[PASSAGE PROVIDED]:
= = = =
Carnivorous plant inspires nano-tech blood cleanser
Chinese team reveals dramatic improvement in last-ditch bacterial battle. Andrew Masterson reports.
A nanoscale invention inspired by the tiny hairs on a Venus Flytrap could revolutionise anti-bacterial treatments for the seriously ill.
The invention, a refinement of an existing type of machine known as a dialyser, is reported in the journal Nature Communications, by a team led by Lizhi Liu of the Beijing National Laboratory for Molecular Sciences, in China.
If antibiotics fail to defeat harmful bacteria in a patient, the next available process is to remove the person’s entire blood supply and run it through a machine – a dialyser – to scrub it. This involves extracting through one blood vessel, pumping it through the scrubber and then pushing it back into the body through another.
The practice has been available for some years now, but existing dialysers are notably inefficient. A human bloodstream flows quickly, with considerable force.
Current dialysers use a range of extraction techniques, including filtration, microfluidic devices and nanoparticle separation, but all fail to capture the bulk of the bacteria carried in the blood. Many, too, are overwhelmed by the force of the flow, and end up releasing caught microbes back into the mix.
Taking a lesson from the tiny curved hair-like structures found on the hinged capture apparatus of the Venus Flytrap (Dionaea muscipula), Liu and his colleagues constructed a substrate of three-dimensional carbon foam into which were inserted a miniature plantation of flexible polycrystalline nanowires.
As blood flows through the plantation, groups of the nanowires bend in towards each other to form a three-dimensional claw, capturing bacteria and holding them firm.
In experiments reported in the paper, the dialyser succeeded in removing 97% of bloodstream bacteria in test subjects.
The device at present is still at proof-of-concept stage and much work remains before it can be rolled out into commercial production, However, Lui and his colleagues describe it as a “major step toward the development of a nanotechnology platform that can meet evolving clinical and lifestyle needs”.
They add that in principle, the technology could be used to filter out other bloodstream microorganisms, including viruses and cancer cells.
= = = =
[INFORMATION SUPPLIED]:

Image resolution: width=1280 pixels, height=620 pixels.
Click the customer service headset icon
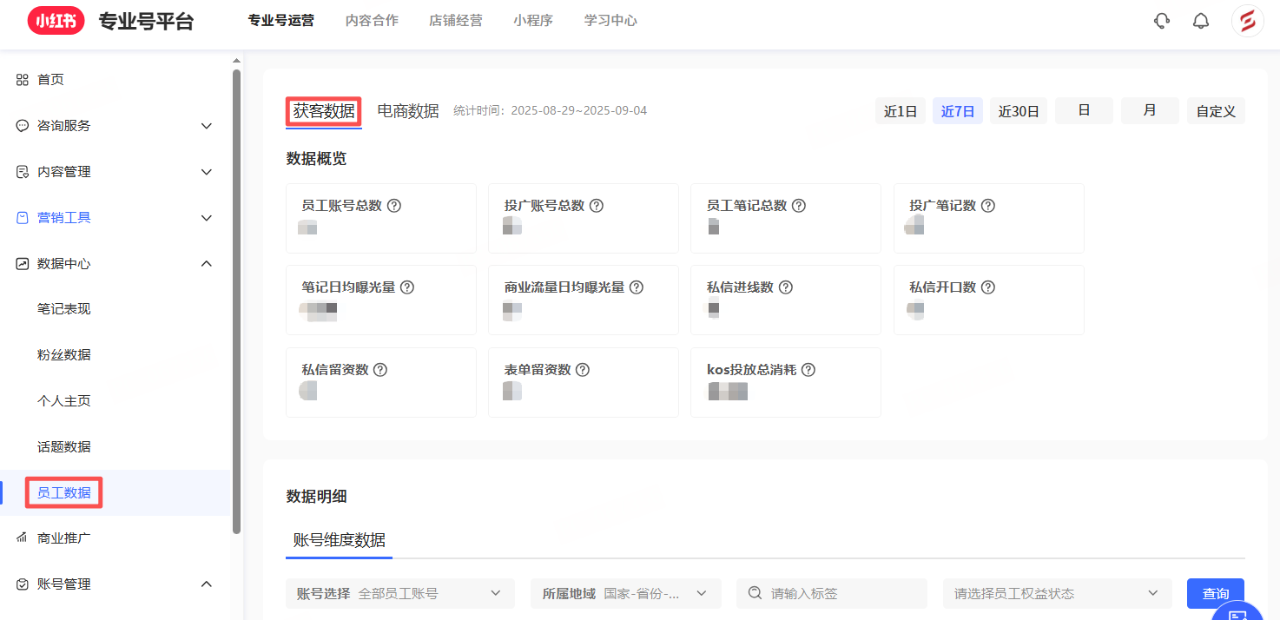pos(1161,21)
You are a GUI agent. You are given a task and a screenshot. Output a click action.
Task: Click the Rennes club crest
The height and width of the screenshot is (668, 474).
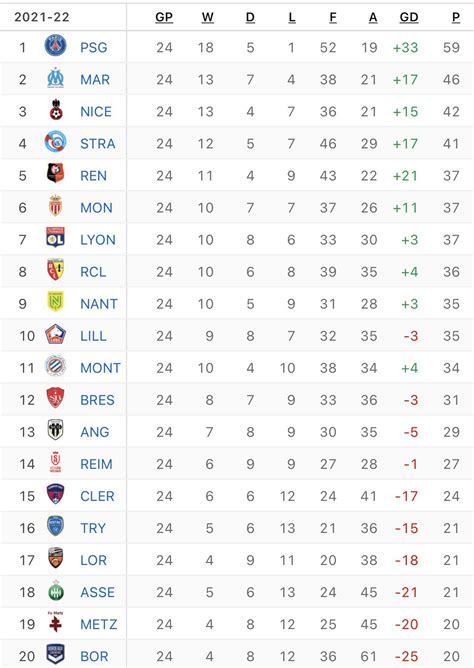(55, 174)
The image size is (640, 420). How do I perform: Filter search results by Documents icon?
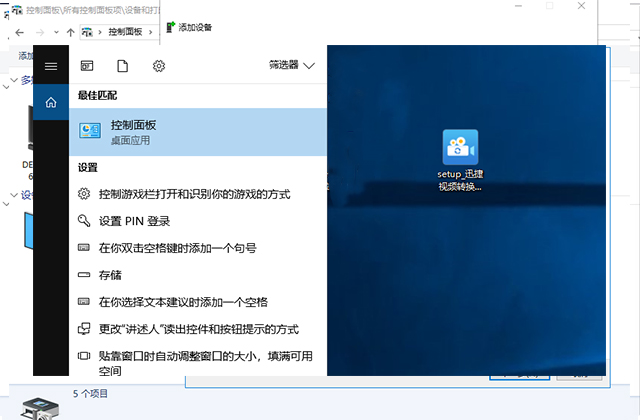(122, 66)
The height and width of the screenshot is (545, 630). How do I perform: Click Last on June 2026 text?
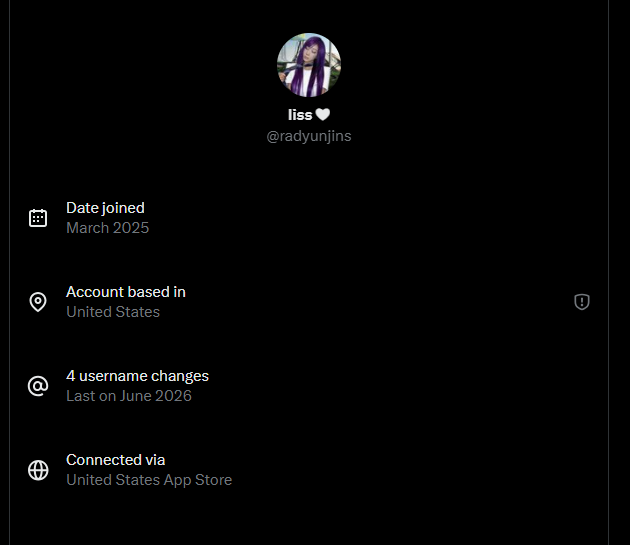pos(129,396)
= = = =
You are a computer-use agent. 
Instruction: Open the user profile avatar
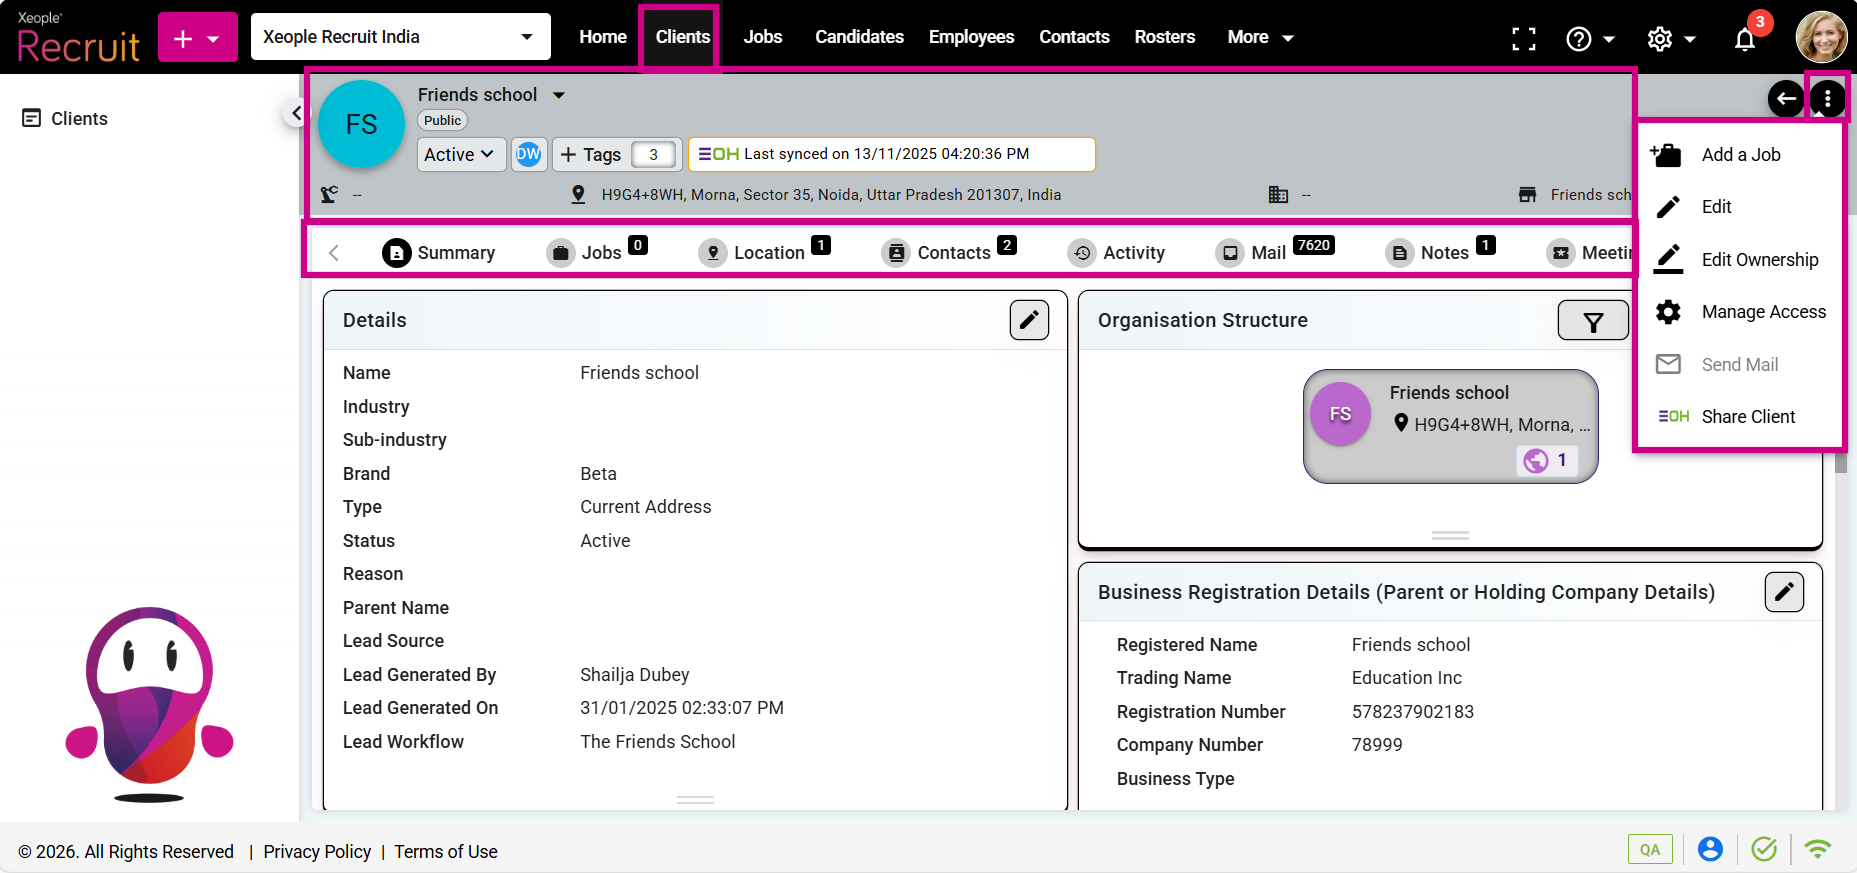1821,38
= = = =
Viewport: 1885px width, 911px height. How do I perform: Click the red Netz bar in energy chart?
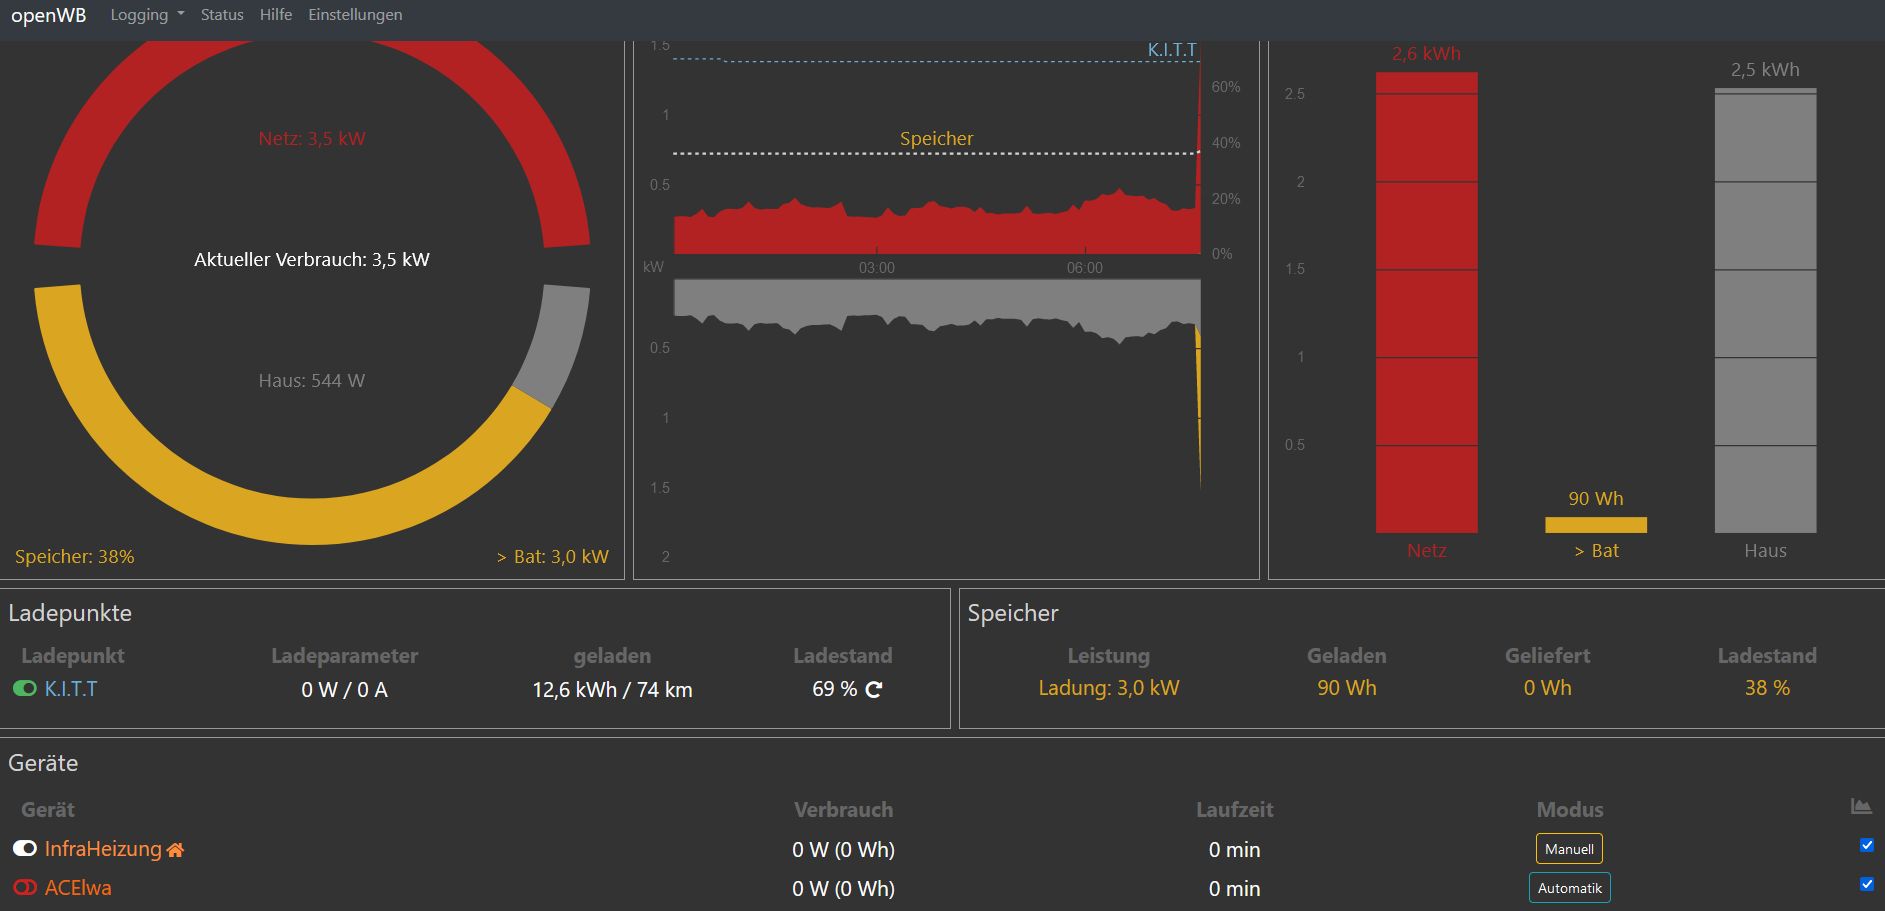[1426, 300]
= = = =
[TASK GOAL]: Please rewrite the article on the flytrap-inspired blood cleanser, everything from "As blood flows" down to "in test subjects.", replacing "three-dimensional claw" with "three-dimensional trap".

[RESPONSE BOX]:
As blood flows through the plantation, groups of the nanowires bend in towards each other to form a three-dimensional trap, capturing bacteria and holding them firm.
In experiments reported in the paper, the dialyser succeeded in removing 97% of bloodstream bacteria in test subjects.